General Services will also use a $760,000 ARPA grant received through the New Hampshire Department of Environmental Services for $3.8 million upgrades at the Hall Street Wastewater Treatment Plant.
Another change in the budget is that dependency on the city’s rainy days fund has decreased, although not disappeared. While the city budgeted $1.75 million of the unallocated fund balance last fiscal year, next year’s proposed budget would use $375,000.
The Regentag Fund is made up of years’ savings to be spent in emergencies, but last year the city manager warned that continued reliance on the fund could harm the city’s long-term financial health.

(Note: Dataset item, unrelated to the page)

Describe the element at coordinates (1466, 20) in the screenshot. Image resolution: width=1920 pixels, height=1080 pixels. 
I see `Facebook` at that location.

The proposed budget includes new positions, including an assistant city attorney, four paramedics, two park rangers, a network security engineer, an assistant golf pro and a part-time financial technician at Parks and Recreation.
The City Manager will publicly present the budget on Monday, May 23 at 5:30 p.m. A session on public safety, general services and general administration will be held on May 26.
The June 2 meeting will focus on community development, the library, parks and recreation, social services and the capital improvement program – then projects such as the controversial Phase 3 extension of Langley Parkway will be discussed. On June 6, special yield funds such as the golf and park fund are up for discussion.
Finally, public hearings and votes on the budget are scheduled to take place on June 9th.